POTENSI ORANG TIONGHOA WNI DALAM PEMBANGUNAN
Dalam masa pembangunan ini kita perlu memikirkan untuk mengerahkan
segala sesuatu yang dimiliki oleh bangsa ini. Dalam kehidupan berbangsa dan
bernegara kita perlu mengerahkan suku-suku ataupun kaum minoritas dalam
melakukan pembangunan. Salah satunya yaitu dengan memaksimalkan
potensi warga tionghoa. Namun pertama kita harus menyelesaikan masalah
integrasi dari golongan itu, hal ini penting untuk menjalin adanya kerjasama.
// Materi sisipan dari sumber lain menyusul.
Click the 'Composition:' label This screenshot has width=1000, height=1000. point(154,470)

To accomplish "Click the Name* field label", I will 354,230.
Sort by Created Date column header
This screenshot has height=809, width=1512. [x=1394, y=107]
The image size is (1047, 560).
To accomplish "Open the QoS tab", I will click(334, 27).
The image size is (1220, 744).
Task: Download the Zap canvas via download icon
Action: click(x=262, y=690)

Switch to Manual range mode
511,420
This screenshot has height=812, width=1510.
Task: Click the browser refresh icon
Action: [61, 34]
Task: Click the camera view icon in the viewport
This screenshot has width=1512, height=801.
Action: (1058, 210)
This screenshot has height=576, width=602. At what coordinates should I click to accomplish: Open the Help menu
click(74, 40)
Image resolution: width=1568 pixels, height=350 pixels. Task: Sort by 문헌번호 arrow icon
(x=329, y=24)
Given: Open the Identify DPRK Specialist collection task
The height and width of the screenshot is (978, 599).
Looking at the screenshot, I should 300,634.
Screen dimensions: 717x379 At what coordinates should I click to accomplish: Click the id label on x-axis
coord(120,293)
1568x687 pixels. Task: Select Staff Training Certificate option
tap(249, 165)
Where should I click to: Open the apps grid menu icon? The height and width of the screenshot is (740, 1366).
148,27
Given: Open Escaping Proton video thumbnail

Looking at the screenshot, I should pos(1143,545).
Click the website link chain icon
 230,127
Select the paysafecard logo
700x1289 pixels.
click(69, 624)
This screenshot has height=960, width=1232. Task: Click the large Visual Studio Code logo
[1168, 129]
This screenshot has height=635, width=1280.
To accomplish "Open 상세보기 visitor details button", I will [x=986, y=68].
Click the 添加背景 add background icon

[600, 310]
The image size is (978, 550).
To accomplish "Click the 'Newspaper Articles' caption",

Di Indonesia sendiri sebenarnya proses integrasi sudah berjalan namun
terbilang terlalu lambat, karena kurang pengetahuan dan toleransi terhadap
kebudayaandari suku bangsa atau golongan lain karena perasaan primordial
yang terlalu kuat. Warga Tionghoa dapat dimaksimalkan, kita sudah melihat
kehebatan mereka dalam berdagang, mereka juga pandai mengolah bahan-
baahan mentah. Tentu jikahal itu dapat dimaksimalkan kita mungkin dapat
membuka lapangan pekerjaan yang baru. Hal itu sangat bermanfaat dalam hal
pembangunan ekonomi nasional seperti sekarang ini. Keuletan dan
keteladanan dari warga Tionghoa inilah yang menjadikan mereka sukses, sifat
seperti ini yang perlu dicontoh penduduk indonesia.